El respeto es mucho más que buenos modos, que un habla correcta, que la postración ante símbolos o jerarquías. Es, antes que nada, consideración y honra hacia la dignidad del otro, del prójimo (que no es sino el próximo), del semejante. Como todos los llamados valores morales, también este sólo es concebible a partir de la alteridad. Como la gratitud, la confianza, la responsabilidad, la honestidad, la sinceridad, la empatía o la cooperación, se expresa siempre de una persona hacia otra, no significa nada en soledad, en un universo ausente de congéneres. La palabra persona no es aquí caprichosa. Decía HannaArendt (la inquebrantable filósofa alemana que acuñó la idea de que el mal puede brotar de cualquier individuo que deje de pensar) que nacemos humanos pero debemos convertirnos en personas. Es decir, desarrollar la conciencia, ejercitar la responsabilidad, actuar como agente moral.

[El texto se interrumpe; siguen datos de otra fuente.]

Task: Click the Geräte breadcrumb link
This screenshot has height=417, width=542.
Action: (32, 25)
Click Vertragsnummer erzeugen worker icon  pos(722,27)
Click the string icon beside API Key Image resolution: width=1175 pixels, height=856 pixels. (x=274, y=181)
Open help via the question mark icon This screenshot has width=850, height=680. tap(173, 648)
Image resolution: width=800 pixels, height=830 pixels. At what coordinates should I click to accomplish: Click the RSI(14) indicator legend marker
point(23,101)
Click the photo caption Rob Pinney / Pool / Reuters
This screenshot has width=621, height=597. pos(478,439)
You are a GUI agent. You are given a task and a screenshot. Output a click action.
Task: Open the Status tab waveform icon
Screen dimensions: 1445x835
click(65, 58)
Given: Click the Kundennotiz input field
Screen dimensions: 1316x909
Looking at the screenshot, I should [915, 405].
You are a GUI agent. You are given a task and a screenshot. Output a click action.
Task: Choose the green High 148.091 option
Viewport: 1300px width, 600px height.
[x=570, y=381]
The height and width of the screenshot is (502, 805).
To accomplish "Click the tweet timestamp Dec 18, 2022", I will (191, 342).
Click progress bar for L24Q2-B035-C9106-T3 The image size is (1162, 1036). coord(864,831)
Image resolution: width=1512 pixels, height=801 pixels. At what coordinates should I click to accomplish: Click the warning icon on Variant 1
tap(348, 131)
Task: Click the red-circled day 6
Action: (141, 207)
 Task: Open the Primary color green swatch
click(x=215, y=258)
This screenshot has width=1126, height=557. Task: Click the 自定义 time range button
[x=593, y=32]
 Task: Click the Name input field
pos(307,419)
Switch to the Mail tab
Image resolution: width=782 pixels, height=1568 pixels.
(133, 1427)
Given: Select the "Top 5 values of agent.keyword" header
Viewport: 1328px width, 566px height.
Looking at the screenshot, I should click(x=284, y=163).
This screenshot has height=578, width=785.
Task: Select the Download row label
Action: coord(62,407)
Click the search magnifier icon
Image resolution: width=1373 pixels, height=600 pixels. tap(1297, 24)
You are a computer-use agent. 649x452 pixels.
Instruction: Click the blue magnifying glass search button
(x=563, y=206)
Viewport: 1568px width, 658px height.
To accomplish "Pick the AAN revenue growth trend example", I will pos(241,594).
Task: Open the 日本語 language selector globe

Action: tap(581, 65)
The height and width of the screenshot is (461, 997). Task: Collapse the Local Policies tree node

El respeto brota y se extiende en donde los seres humanos se comportan como personas. A partir de ese momento adquiere una característica, desde la cual tracciona a otros valores: es obligatorio. No se puede decir lo mismo del amor o de la amistad, que se crean a partir de experiencias compartidas, de conocimiento mutuo, de compromisos que van surgiendo en una historia común. En principio, más allá de declaraciones voluntaristas y bien intencionadas, no estamos obligados a amarnos, que lo hagamos será fruto de múltiples factores, algunos misteriosos. Pero sí estamos obligados a respetarnos. Y no como un mero formulismo, sino como actitud moral. Quizás luego no nos amemos, no compartamos cosmovisiones, no nos acompañemos en una marcha común y acaso ni siquiera volvamos a vernos luego de un contacto circunstancial, pero por sobre todas estas posibilidades, como personas dignas de serlo, estamos obligados al respeto.
Importa subrayar que el respeto es a hacia las personas y que se sostiene en el desenvolvimiento de ellas como tales. No se puede invocar un cargo, una jerarquía, un símbolo, una función, una jineta o un factor biológico para exigir respeto. Un padre, una madre, un presidente, un funcionario, serán respetados en la medida en que respeten y eso comienza por el ejercicio responsable de su función, honrando a la dignidad de aquellos de quienes invocan respeto. Los símbolos (banderas, escudos, himnos, etcétera) serán respetados en la medida en que aquellas instituciones a las que representan no sean humillantes. Cuando una sociedad humilla a sus miembros (a través de leyes no respetadas, de imposiciones autoritarias, de maltrato en la provisión de sus obligaciones hacia ellos, de malversación de los bienes comunes, de manipulación y mentiras, del abandono en cuestiones básicas como la salud, la educación o la seguridad) esa sociedad es indecente. Y en la indecencia naufraga el respeto.
El respeto no se recupera ni se reconstruye por decreto ni desde arriba. Es un compromiso de cada individuo con su propia dignidad, con su condición de persona. Empieza en el lugar que cada quien habita y en el que se desempeña diariamente. Pareja, familia, trabajo, vida urbana, actitud como ciudadano ante leyes y normas y ante el otro. La falta de respeto no es producto de un virus, no es una catástrofe natural. Como en el caso de la homeopatía, el agente que lo provoca puede ser el que empiece a sanarlo.